• **Work required**:
Only lines with the string "target" are wanted. Pull them out of the data.

• **Input data**:

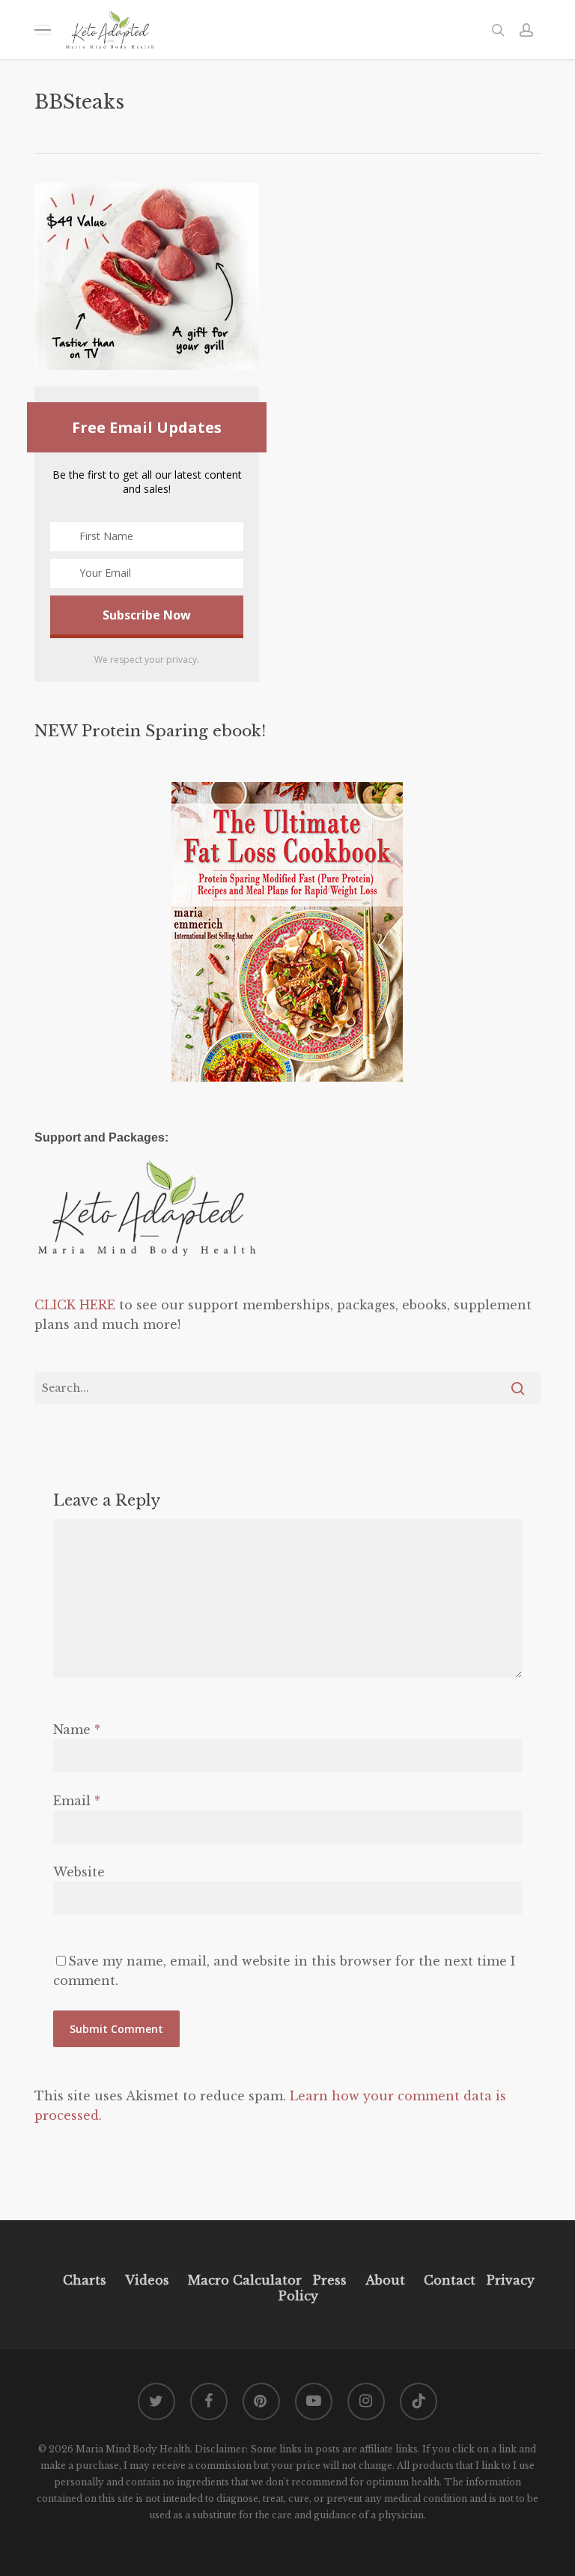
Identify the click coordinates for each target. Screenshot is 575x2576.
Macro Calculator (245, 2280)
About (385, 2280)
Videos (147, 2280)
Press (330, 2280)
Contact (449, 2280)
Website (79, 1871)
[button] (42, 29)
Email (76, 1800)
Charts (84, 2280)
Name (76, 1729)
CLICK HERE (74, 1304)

...

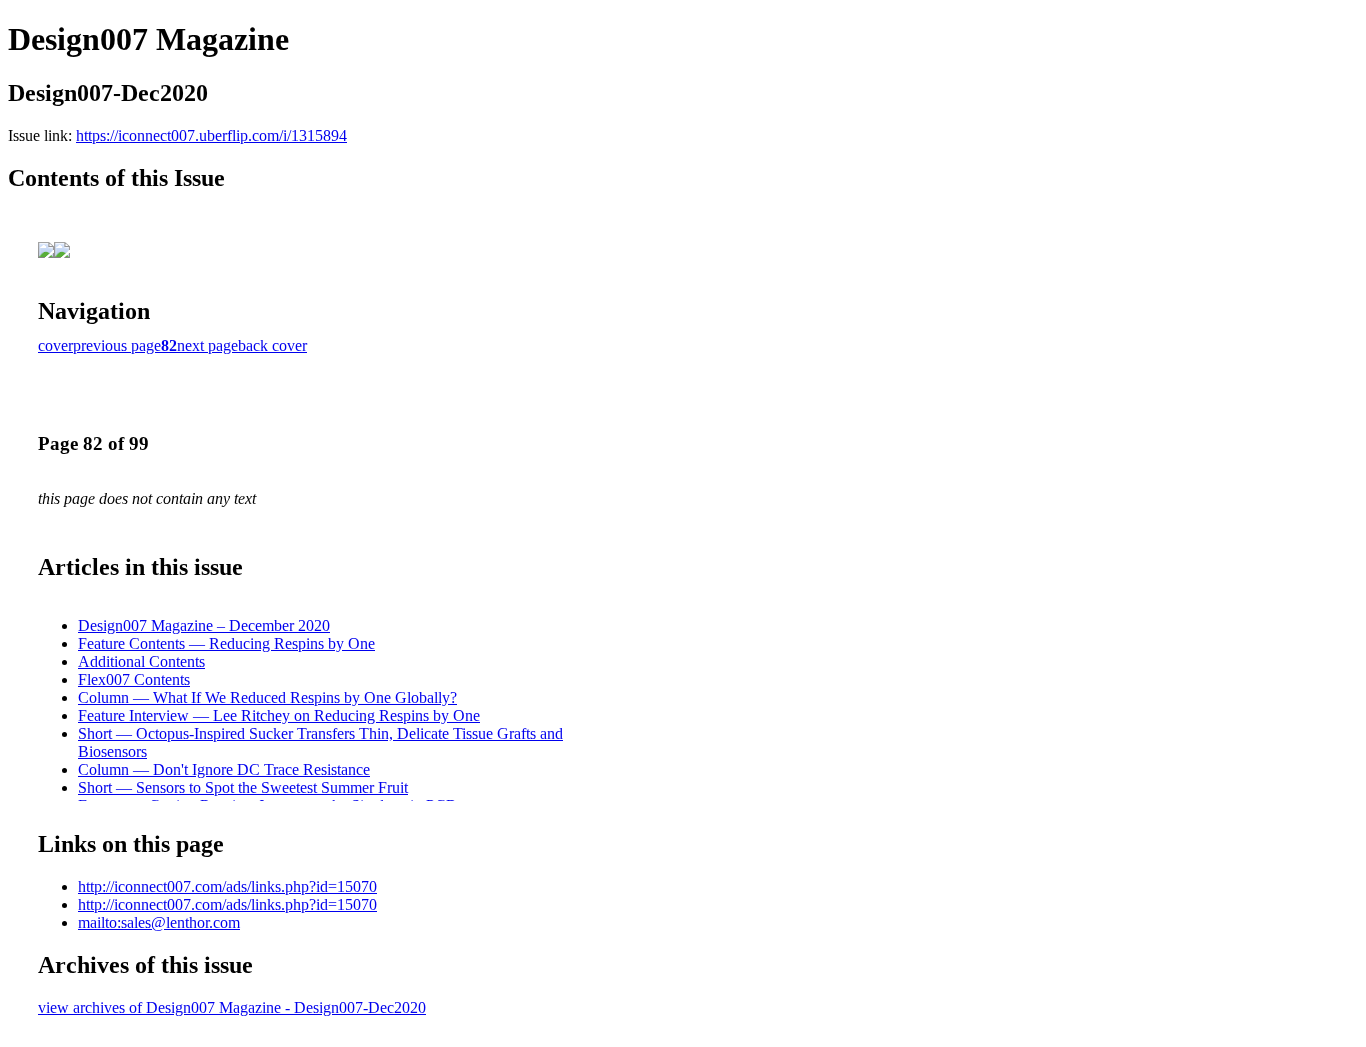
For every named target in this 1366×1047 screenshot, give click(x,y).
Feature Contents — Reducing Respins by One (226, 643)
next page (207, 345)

• **Exercise output**:
Identify the click coordinates for each target. Screenshot is 575x2576.
For every named target in this 1366×1047 screenshot, give click(x,y).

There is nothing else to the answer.